━━━━━ SELECTED EXTRACT
# Please Evaluate my Subwoofer Choice



## punman (Feb 21, 2009)

I have been looking for a moderately priced subwoofer to go with my KEF iQ5s, iQ1s, and iQ2 home theatre system. My room is 17 ft by 10 ft and used mostly for TV and movies, not much for music. It doesn’t have to be a KEF subwoofer but I just discovered they are on sale half price. Regular $640 U.S. for $320 U.S. for the KEF PSW2500. I reproduce below a paragraph of description for those not familiar with this model.

As the lower frequencies play such an integral part in recreating the 3-D soundscape encoded in digital formats, your choice of subwoofer is critical -- especially if you want to enjoy the level of sonic immersion you experience in a modern cinema. And really, who doesn't? With a high efficiency 250W on-board amplifier driving a 10" down-firing woofer, the KEF PSW2500 has the power to deliver heavyweight bass effects without sacrificing clarity, and, perhaps more importantly, without lurking in the corner of your living room like a mini-fridge with intent to kill. 33 – 150 Hz. With ground lift switching and movie/music modes, output is easily adjustable to match the main speakers and room acoustics. The attractively-styled, elliptical-section cabinet is massively internally braced to eliminate unwanted internal resonance, and finished in gloss black, matte black, dark apple, maple, and silver to complement the rest of your KEF iQ Series system.

So, my question is, does this sound like a good deal for $320 or are there better subs in that price range? And sorry, I don’t want to spend more.
A couple of related questions: Is “down firing” a good thing, and do I need a subwoofer cable or will any RCA connector do?


----------



## bobgpsr (Apr 20, 2006)

Acoustech H-100 Cinema Series 500-Watt Front-Firing Subwoofer for sale price of $259 is a much better choice. IIRC it was designed by Hsu, a very respected subwoofer source.

Product Features 

150 watts RMS continuous power output and 500 watts peak output 

Heavy-duty 12-inch long-throw woofer

24 to 200 Hz frequency response; 40 to 150 Hz crossover frequency range 

high-gloss black finish; 15 by 17 by 18.25 inches (W x H x D); 2-year warranty 

Brand Name: Acoustech by BIC 

Model: H-100 BIC 

Weight: 42 pounds


----------



## bobgpsr (Apr 20, 2006)

punman said:


> A couple of related questions: Is “down firing” a good thing, and do I need a subwoofer cable or will any RCA connector do?


I don't know of any real advantage to downfiring other than that the driver is normally better protected from damage (children, pets, etc) in that orientation. 

Most any good quality (Belkin, Monoprice, AR, etc.) RCA interconnect cable , in the $8 for 25 ft price range, should work fine. Some more exotic "subwoofer" RCA cables try to do "ground lift" tricks with the cable shield on one end to avoid ground loop hum. Most people do not need this.


----------



## punman (Feb 21, 2009)

I just picked up the KEF PSW2500 ten inch subwoofer. They had it hooked up to a system with other KEFs and it sound decent enough to my ears. A Soundstage 12 inch and a JBL 10 inch in the same price range were options too, but did not blow me away.
If the KEF subwoofer was not on sale (reg. $800 Canadian or $640 U.S.) I would not have bought it as there are better $800 subs out there; plus $800 was out of my price range. For the $400 I spent ($320 U.S.) I feel I should be happy. The store is good too, as they have a decent "try it and return" policy so I can give a few good days of testing.


----------
━━━━━━━━━━
# EXERCISE TASK 1
In the subwoofer thread, what is the power rating of the on-board amplifier in the KEF PSW2500?
━━━━━ DATASET RECORDS
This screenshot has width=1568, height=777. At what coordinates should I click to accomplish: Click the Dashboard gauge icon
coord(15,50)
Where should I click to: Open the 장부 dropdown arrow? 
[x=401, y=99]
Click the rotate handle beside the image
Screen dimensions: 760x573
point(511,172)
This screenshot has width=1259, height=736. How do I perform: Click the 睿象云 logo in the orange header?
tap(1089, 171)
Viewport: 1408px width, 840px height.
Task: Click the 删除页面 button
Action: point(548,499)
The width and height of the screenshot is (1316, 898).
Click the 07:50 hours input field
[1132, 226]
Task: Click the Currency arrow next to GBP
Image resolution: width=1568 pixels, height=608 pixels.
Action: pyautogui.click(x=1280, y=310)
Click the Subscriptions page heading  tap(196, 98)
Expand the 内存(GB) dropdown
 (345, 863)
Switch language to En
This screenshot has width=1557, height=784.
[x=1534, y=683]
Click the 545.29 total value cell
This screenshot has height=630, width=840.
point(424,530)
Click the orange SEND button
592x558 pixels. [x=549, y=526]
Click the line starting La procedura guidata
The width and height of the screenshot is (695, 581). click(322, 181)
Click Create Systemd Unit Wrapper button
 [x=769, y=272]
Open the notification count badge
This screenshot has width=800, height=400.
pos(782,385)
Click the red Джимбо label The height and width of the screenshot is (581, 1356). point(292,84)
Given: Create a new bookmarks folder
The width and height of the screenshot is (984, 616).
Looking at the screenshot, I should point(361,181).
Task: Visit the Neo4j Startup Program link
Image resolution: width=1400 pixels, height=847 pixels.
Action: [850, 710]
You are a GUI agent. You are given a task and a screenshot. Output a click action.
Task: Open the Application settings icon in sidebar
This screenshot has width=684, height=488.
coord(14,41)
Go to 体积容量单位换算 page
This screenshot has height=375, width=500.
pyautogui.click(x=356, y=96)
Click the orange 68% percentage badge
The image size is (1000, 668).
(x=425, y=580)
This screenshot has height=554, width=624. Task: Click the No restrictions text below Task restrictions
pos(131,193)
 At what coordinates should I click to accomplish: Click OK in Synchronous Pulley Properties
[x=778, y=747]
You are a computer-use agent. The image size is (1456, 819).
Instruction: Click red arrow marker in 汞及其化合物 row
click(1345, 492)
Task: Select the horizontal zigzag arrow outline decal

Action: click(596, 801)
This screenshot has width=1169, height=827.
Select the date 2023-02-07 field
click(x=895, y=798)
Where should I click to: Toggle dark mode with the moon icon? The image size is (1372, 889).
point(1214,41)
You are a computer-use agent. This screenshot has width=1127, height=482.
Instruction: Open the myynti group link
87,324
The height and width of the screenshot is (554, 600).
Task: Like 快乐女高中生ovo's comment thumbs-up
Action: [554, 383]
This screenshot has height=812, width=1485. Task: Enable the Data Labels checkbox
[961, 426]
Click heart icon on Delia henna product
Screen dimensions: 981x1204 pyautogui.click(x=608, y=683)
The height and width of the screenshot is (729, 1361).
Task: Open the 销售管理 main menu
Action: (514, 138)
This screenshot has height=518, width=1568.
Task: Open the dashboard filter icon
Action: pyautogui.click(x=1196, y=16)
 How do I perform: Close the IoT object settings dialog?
━━━━━━━━━━
# EXERCISE TASK 2
Please rewrite the listing, everything from the line containing "Task: Select the" down to the end of the listing, with "moon" replaced by "sun" and all else left the same.

# TASK ANSWER 1
250W

# TASK ANSWER 2
Task: Select the horizontal zigzag arrow outline decal

Action: click(596, 801)
This screenshot has width=1169, height=827.
Select the date 2023-02-07 field
click(x=895, y=798)
Where should I click to: Toggle dark mode with the sun icon? The image size is (1372, 889).
point(1214,41)
You are a computer-use agent. This screenshot has width=1127, height=482.
Instruction: Open the myynti group link
87,324
The height and width of the screenshot is (554, 600).
Task: Like 快乐女高中生ovo's comment thumbs-up
Action: [554, 383]
This screenshot has height=812, width=1485. Task: Enable the Data Labels checkbox
[961, 426]
Click heart icon on Delia henna product
Screen dimensions: 981x1204 pyautogui.click(x=608, y=683)
The height and width of the screenshot is (729, 1361).
Task: Open the 销售管理 main menu
Action: (514, 138)
This screenshot has height=518, width=1568.
Task: Open the dashboard filter icon
Action: pyautogui.click(x=1196, y=16)
 How do I perform: Close the IoT object settings dialog?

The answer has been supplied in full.